→ EXERCISE
An exact copy of all the data is required.

Start of EXCERPTED DATA

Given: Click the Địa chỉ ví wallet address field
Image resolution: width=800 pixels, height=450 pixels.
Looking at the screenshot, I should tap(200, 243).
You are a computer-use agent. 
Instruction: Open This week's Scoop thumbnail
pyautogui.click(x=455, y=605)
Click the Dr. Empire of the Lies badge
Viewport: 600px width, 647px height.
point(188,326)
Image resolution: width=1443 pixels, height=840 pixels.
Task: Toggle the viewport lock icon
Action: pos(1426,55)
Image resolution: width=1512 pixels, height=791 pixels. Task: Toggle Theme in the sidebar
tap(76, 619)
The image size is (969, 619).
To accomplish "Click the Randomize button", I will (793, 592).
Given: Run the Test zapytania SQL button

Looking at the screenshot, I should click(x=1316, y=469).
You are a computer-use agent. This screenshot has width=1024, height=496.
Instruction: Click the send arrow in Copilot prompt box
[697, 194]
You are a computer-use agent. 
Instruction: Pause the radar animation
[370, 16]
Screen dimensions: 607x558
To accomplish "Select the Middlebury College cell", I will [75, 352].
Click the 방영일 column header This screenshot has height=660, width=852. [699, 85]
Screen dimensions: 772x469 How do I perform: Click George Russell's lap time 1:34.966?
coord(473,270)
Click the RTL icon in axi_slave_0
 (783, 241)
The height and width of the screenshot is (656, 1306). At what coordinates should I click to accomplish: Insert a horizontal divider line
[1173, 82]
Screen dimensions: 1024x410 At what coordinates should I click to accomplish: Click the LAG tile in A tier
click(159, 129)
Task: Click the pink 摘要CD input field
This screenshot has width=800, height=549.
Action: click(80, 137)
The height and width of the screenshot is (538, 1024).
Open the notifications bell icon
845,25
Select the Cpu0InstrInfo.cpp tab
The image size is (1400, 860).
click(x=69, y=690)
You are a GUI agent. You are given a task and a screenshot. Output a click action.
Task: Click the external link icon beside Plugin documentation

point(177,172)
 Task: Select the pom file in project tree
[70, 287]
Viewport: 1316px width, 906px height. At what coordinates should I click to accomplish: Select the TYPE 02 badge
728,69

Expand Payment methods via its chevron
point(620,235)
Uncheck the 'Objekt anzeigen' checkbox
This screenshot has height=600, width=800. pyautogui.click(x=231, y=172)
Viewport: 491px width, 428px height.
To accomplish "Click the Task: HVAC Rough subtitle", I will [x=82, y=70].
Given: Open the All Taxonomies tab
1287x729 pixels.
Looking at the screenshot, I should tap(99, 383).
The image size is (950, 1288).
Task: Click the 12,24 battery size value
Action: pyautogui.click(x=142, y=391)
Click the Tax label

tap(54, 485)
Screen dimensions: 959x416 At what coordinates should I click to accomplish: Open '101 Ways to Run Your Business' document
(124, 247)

End of EXCERPTED DATA

→ RESULT
Given: Click the Địa chỉ ví wallet address field
Image resolution: width=800 pixels, height=450 pixels.
Looking at the screenshot, I should tap(200, 243).
You are a computer-use agent. 
Instruction: Open This week's Scoop thumbnail
pyautogui.click(x=455, y=605)
Click the Dr. Empire of the Lies badge
Viewport: 600px width, 647px height.
point(188,326)
Image resolution: width=1443 pixels, height=840 pixels.
Task: Toggle the viewport lock icon
Action: pos(1426,55)
Image resolution: width=1512 pixels, height=791 pixels. Task: Toggle Theme in the sidebar
tap(76, 619)
The image size is (969, 619).
To accomplish "Click the Randomize button", I will (793, 592).
Given: Run the Test zapytania SQL button

Looking at the screenshot, I should click(x=1316, y=469).
You are a computer-use agent. This screenshot has width=1024, height=496.
Instruction: Click the send arrow in Copilot prompt box
[697, 194]
You are a computer-use agent. 
Instruction: Pause the radar animation
[370, 16]
Screen dimensions: 607x558
To accomplish "Select the Middlebury College cell", I will [75, 352].
Click the 방영일 column header This screenshot has height=660, width=852. [699, 85]
Screen dimensions: 772x469 How do I perform: Click George Russell's lap time 1:34.966?
coord(473,270)
Click the RTL icon in axi_slave_0
 (783, 241)
The height and width of the screenshot is (656, 1306). At what coordinates should I click to accomplish: Insert a horizontal divider line
[1173, 82]
Screen dimensions: 1024x410 At what coordinates should I click to accomplish: Click the LAG tile in A tier
click(159, 129)
Task: Click the pink 摘要CD input field
This screenshot has width=800, height=549.
Action: click(80, 137)
The height and width of the screenshot is (538, 1024).
Open the notifications bell icon
845,25
Select the Cpu0InstrInfo.cpp tab
The image size is (1400, 860).
click(x=69, y=690)
You are a GUI agent. You are given a task and a screenshot. Output a click action.
Task: Click the external link icon beside Plugin documentation

point(177,172)
 Task: Select the pom file in project tree
[70, 287]
Viewport: 1316px width, 906px height. At what coordinates should I click to accomplish: Select the TYPE 02 badge
728,69

Expand Payment methods via its chevron
point(620,235)
Uncheck the 'Objekt anzeigen' checkbox
This screenshot has height=600, width=800. pyautogui.click(x=231, y=172)
Viewport: 491px width, 428px height.
To accomplish "Click the Task: HVAC Rough subtitle", I will [x=82, y=70].
Given: Open the All Taxonomies tab
1287x729 pixels.
Looking at the screenshot, I should tap(99, 383).
The image size is (950, 1288).
Task: Click the 12,24 battery size value
Action: pyautogui.click(x=142, y=391)
Click the Tax label

tap(54, 485)
Screen dimensions: 959x416 At what coordinates should I click to accomplish: Open '101 Ways to Run Your Business' document
(124, 247)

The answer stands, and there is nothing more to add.